The spa is central to the town’s economy therefore not everyone is pleased to hear Stockmann’s news, not least his own brother Peter who is the town’s Mayor. When Stockmann realises that his information is about to be covered up and one by one his allies turn against him he has to make a decision whether to go quietly or take a stand on what he believes is right at the risk of alienating himself and his family.
Hugh Bonneville, a household name due to appearing in major TV programmes and films now returns to the Chichester stage to take on the meaty role of the tormented Dr Tomas Stockmann, a man who fervently believes that being a lone voice and standing up for the truth is better than the alternative of becoming one of the majority. Bonneville commands great stage and portrays Stockmann’s crumbling optimism and faith in human nature with conviction and it is easy to see why he is one of the UK’s most popular actors.
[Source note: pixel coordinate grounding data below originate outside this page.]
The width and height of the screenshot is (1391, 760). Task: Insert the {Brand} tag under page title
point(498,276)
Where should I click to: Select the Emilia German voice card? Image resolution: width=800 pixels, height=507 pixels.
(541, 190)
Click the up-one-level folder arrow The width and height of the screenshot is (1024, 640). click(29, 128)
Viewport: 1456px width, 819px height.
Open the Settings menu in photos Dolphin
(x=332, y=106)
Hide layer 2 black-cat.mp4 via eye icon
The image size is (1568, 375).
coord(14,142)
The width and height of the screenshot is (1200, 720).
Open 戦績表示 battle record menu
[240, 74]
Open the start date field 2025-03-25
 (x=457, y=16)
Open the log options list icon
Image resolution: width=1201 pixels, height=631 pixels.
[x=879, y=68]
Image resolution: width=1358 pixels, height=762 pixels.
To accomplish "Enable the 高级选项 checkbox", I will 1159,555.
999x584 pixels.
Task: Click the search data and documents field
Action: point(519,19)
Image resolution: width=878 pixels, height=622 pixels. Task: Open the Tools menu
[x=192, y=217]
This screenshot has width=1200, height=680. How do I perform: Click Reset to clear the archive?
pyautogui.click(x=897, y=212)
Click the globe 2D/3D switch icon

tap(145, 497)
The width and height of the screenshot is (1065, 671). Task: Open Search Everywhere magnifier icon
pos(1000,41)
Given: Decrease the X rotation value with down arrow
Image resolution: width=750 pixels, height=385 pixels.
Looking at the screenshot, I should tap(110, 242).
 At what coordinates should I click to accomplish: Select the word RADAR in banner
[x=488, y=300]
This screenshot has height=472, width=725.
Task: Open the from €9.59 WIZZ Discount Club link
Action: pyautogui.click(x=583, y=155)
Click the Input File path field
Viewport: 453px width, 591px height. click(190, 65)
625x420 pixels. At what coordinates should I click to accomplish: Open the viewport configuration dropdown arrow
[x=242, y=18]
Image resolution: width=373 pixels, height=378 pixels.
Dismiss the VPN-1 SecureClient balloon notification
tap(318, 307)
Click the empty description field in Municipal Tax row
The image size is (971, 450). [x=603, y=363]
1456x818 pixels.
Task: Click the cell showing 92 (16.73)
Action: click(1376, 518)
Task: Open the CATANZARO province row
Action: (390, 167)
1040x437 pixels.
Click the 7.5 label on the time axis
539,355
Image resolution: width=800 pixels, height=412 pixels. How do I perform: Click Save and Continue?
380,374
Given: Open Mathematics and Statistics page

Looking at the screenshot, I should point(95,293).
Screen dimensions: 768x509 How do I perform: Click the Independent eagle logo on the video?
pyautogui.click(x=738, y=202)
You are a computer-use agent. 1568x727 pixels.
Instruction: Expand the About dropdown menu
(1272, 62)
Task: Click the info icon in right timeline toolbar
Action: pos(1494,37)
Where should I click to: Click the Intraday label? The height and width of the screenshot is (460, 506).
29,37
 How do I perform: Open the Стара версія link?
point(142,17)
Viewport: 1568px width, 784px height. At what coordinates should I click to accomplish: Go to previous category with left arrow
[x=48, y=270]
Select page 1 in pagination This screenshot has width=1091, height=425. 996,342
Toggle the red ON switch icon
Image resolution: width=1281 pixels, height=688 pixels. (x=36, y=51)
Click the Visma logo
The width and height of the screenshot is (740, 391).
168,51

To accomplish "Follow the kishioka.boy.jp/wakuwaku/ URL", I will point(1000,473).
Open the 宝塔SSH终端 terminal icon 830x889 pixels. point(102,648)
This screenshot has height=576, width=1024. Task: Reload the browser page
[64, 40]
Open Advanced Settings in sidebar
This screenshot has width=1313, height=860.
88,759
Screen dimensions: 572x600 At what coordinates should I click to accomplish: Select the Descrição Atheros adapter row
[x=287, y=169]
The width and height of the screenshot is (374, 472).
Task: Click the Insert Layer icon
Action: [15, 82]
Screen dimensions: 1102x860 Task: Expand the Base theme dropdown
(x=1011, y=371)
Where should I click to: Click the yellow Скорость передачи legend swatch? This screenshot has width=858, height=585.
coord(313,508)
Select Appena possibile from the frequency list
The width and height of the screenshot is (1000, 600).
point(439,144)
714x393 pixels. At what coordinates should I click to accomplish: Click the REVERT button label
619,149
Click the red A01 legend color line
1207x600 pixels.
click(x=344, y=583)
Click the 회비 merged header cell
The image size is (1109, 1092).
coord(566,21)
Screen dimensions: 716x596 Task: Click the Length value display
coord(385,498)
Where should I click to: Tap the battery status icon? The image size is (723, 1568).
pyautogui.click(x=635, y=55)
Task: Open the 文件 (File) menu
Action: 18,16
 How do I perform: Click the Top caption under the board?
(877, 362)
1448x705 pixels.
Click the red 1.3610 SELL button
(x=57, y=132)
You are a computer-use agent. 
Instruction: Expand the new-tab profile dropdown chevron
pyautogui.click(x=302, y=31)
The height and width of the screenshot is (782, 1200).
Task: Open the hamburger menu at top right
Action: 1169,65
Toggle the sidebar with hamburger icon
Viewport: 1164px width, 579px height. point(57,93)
Bonneville is supported by a strong cast, notably William Gaminara playing his brother Peter and Adam James playing the turncoat newspaper editor, both excelling in their roles that provide the opposing viewpoint to the future of the town’s economy but who ultimately turn the townspeople against Stockmann during a fierce one-sided debate in which Stockmann is accused of being ‘An Enemy of the People’ by a baying crowd.
Do you stand up for what is right regardless of the consequences or give way to the majority? Ibsen’s timeless play asks difficult and uncomfortable questions of the individual and this Chichester production proves that there are no easy answers.